__Dataset entries__
--- START ---
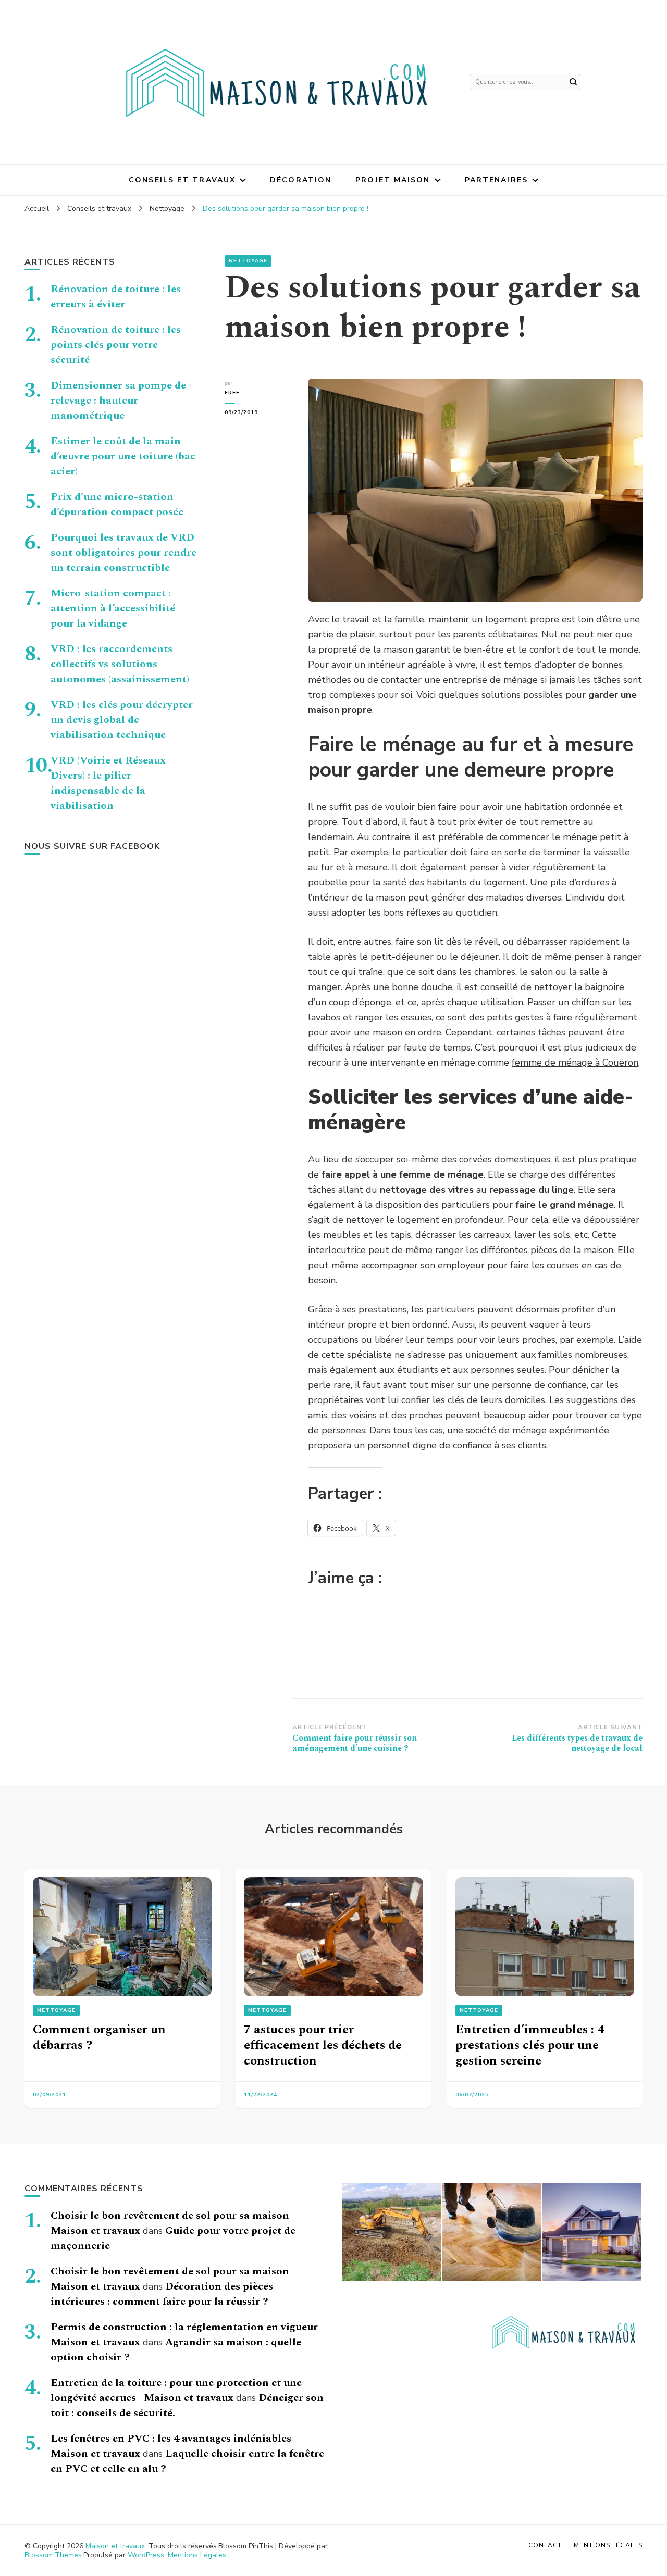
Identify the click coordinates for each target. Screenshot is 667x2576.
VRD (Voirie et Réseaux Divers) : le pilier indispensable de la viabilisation (108, 783)
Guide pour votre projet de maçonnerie (173, 2238)
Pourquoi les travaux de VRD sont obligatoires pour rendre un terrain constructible (123, 553)
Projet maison (392, 180)
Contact (545, 2545)
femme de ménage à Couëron (575, 1062)
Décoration (300, 180)
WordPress (146, 2555)
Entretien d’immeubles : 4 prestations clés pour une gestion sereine (529, 2045)
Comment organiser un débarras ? (99, 2037)
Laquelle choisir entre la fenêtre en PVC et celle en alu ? (187, 2461)
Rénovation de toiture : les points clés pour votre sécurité (116, 345)
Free (232, 392)
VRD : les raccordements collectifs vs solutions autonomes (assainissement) (120, 664)
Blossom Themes (53, 2555)
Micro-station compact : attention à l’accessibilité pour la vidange (113, 608)
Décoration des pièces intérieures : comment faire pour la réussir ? (162, 2294)
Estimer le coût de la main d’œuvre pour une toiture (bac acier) (123, 456)
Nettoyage (248, 261)
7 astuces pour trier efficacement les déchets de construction (323, 2045)
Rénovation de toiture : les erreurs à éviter (116, 296)
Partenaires (496, 180)
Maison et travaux (115, 2546)
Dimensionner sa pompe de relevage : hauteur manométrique (118, 400)
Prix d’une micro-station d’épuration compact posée (117, 504)
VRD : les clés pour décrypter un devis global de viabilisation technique (122, 720)
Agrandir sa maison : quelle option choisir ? (176, 2349)
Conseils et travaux (182, 180)
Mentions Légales (197, 2555)
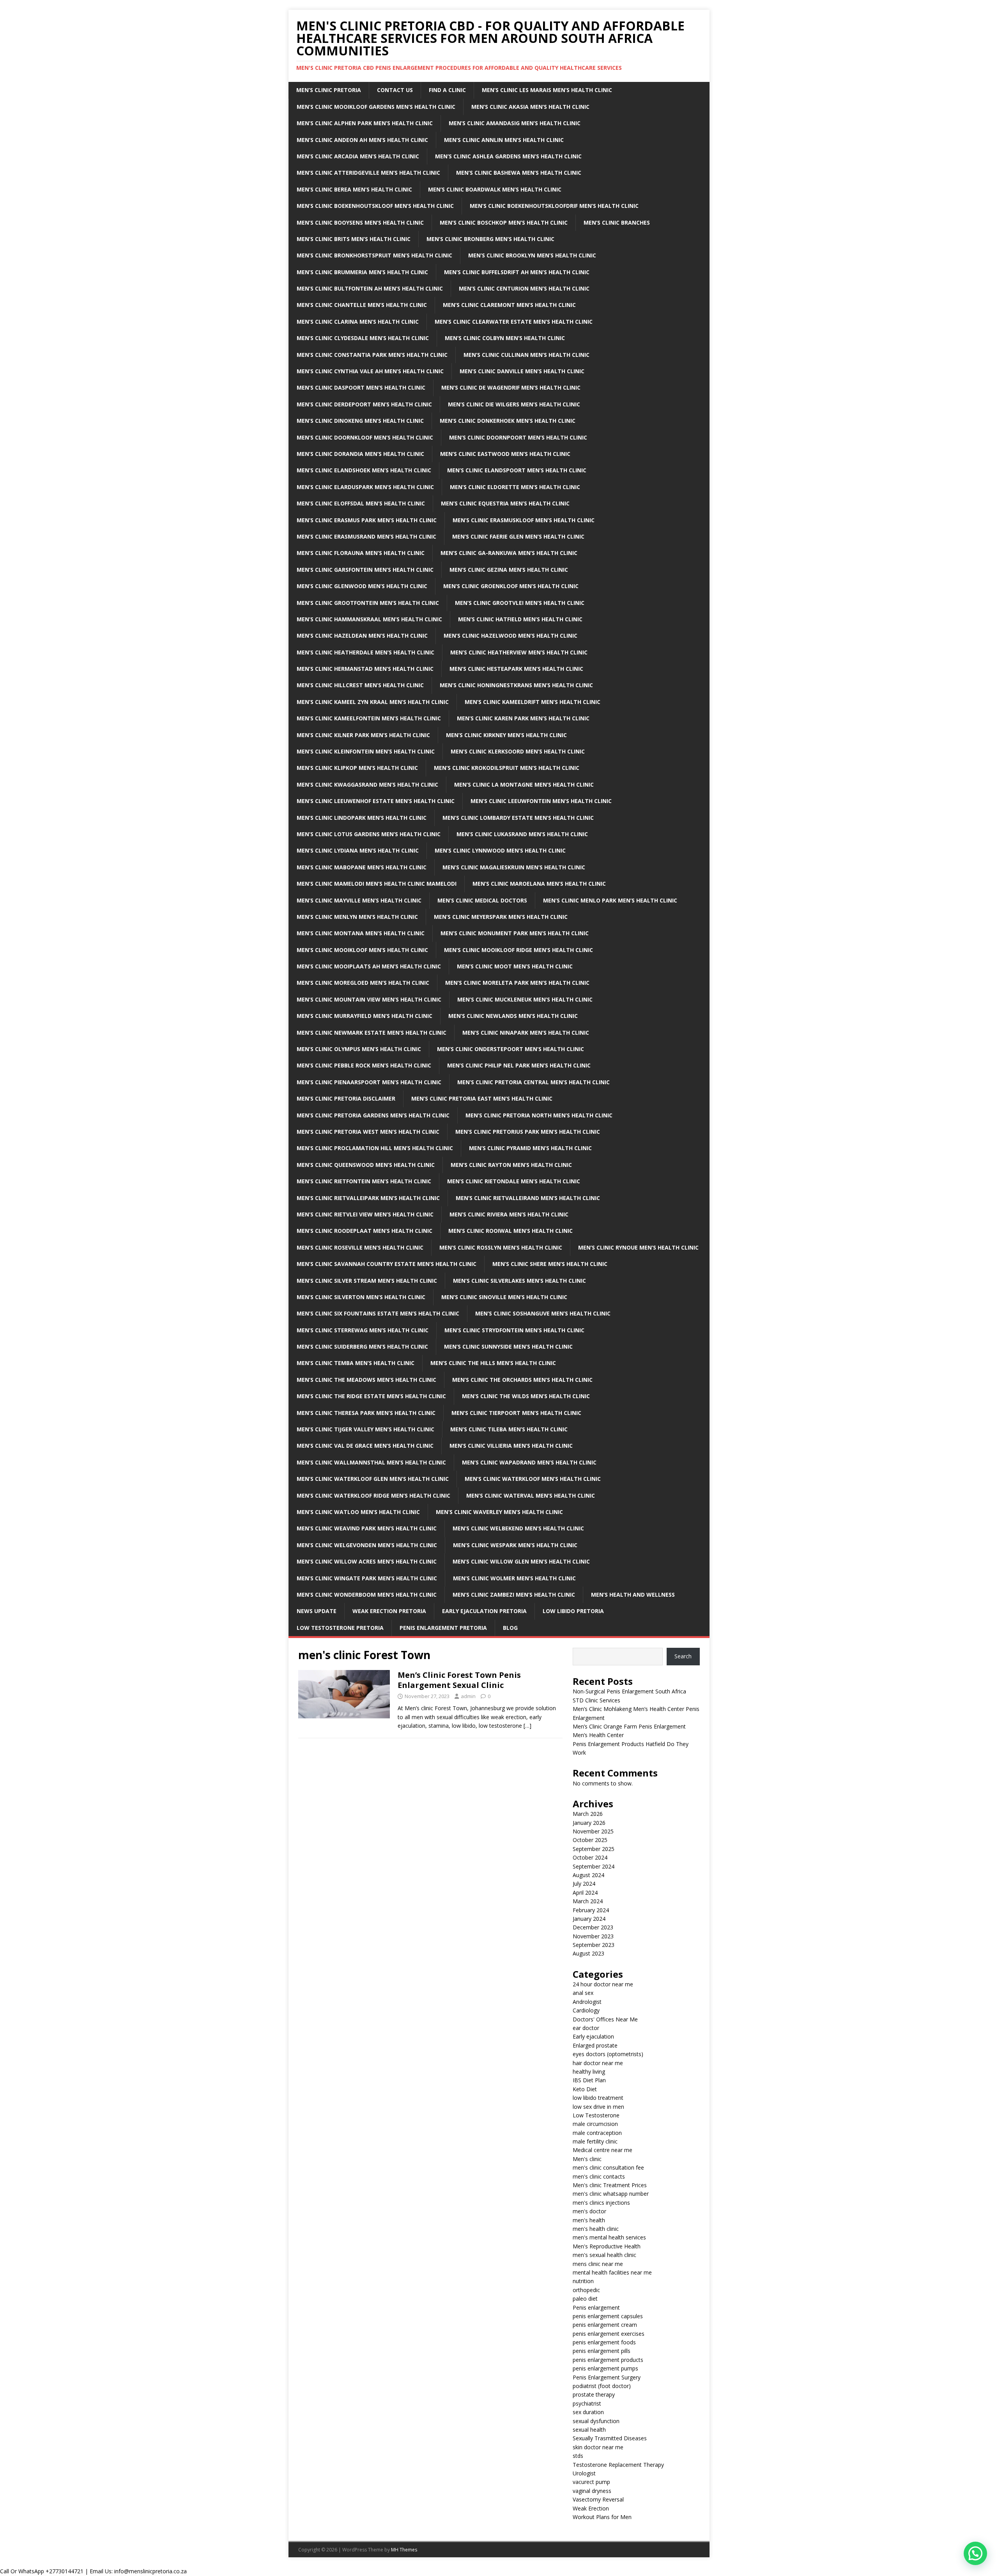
--- END ---
__What to do__
Going from the line that holds "VRD : les clés" to the end of the listing above, copy each line exactly and nothing more, leaving pictures aside.

__Response to this exercise__
VRD : les clés pour décrypter un devis global de viabilisation technique (122, 720)
Agrandir sa maison : quelle option choisir ? (176, 2349)
Conseils et travaux (182, 180)
Mentions Légales (197, 2555)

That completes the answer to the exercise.